All has changed in Uganda except me

Apr 25, 2003

I am Ugandan. It is obvious. I do not have to explain why I am here, like I do in the United States, even after 11 years.

By Doreen Baingana

I am Ugandan. It is obvious. I do not have to explain why I am here, like I do in the United States, even after 11 years.

As I walk to the immigration desk at Entebbe Airport, there is no apprehension, no fear of whether I will be let in or whether I am acceptable. No need to continuously ask myself if I look okay, or if I may be acting suspicious.

I have a green card, yes, but that has no effect on the feeling of being a foreigner. At the airport, the immigration officer hardly glances at my Emergency Travel Certificate. (A few days before, I was checking out at Dulles Airport only to find that my passport had expired! I had to stay a few extra days in Washington D.C and get a travel document from the Ugandan embassy).

The immigration officer joked: “You stayed there too long, didn’t you?” He advised me not to change my dollars in Entebbe, but in Kampala, where the rate is better. He treated me well –– it was a surprise.
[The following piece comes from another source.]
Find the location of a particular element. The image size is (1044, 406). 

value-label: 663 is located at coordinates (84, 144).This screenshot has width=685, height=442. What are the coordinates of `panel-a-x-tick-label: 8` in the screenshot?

At home I am having fun. Did I use the word ‘silence’ earlier? Not in our house over the holidays.
The other day, my grandmother, Mukaka, said, “Stand over there so that I can see you,” and then commented that I had no breasts.
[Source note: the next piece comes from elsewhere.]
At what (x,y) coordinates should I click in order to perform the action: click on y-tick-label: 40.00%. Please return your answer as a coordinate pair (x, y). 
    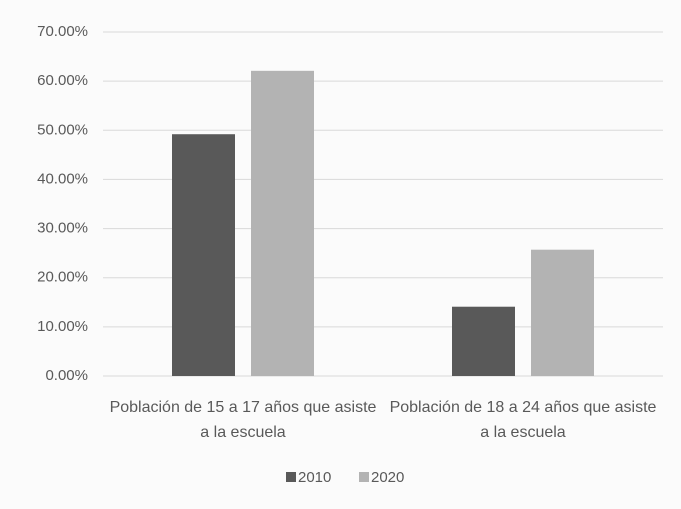
    Looking at the image, I should click on (62, 178).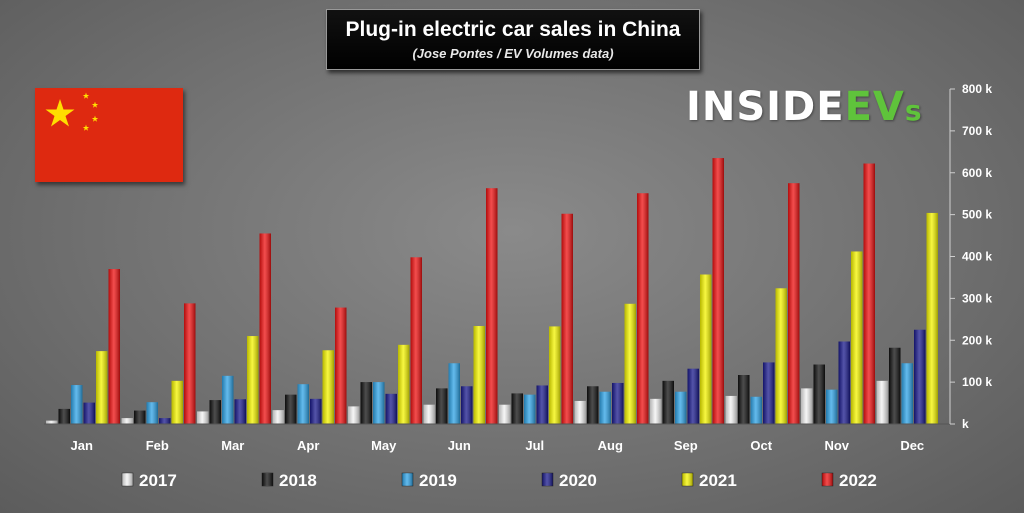 The height and width of the screenshot is (513, 1024). What do you see at coordinates (89, 413) in the screenshot?
I see `bar-2020-jan` at bounding box center [89, 413].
She had forgotten who I was until my mother reminded her that “I was the granddaughter who brought a muzungu home some years ago!”

My niece, Hannah, who was a warm brown tiny thing four years ago, is now a cute little girl –– and she knows it because she calls herself “Satar Angel.” Another baby has taken her place as the cuddle of the day. Another niece, Peace, who was a teenager when I last saw her, is now grown up and now has dreadlocks.

The children I left behind years ago are now married, have their own children, some are sales managers, others are doctors, but I have refused to grow. It appears time does not move this fast in the US. I had thought I was more conscious of time in America because of the seasons; it’s usually getting warmer or colder or flowers are blooming or dying, leaves are falling or it’s snowing.

Here the sun shines day after day and it rains now and then, but it’s always warm. When I left Uganda in 1989, I was escaping from a long drone that was my life. Now I live two sets of time. In America, one winter is just like the last; time circles round the seasons rather than moving forward, and I and my friends remain perpetually self-involved 30-somethings, trying hard not to grow.

For years, I have kept count of every visit to Uganda. I always looked forward to my next visit. I am astounded by years of changes that seem to happen in a minute. Families have grown and spread, but I remain the eccentric spinster aunt who appears, hangs out in clubs with younger cousins, then disappears again. A friend here has told me to just get a child, from anyone. There was some seriousness underneath the joke. It might be easier just to go back to the states and stay young for a few more years.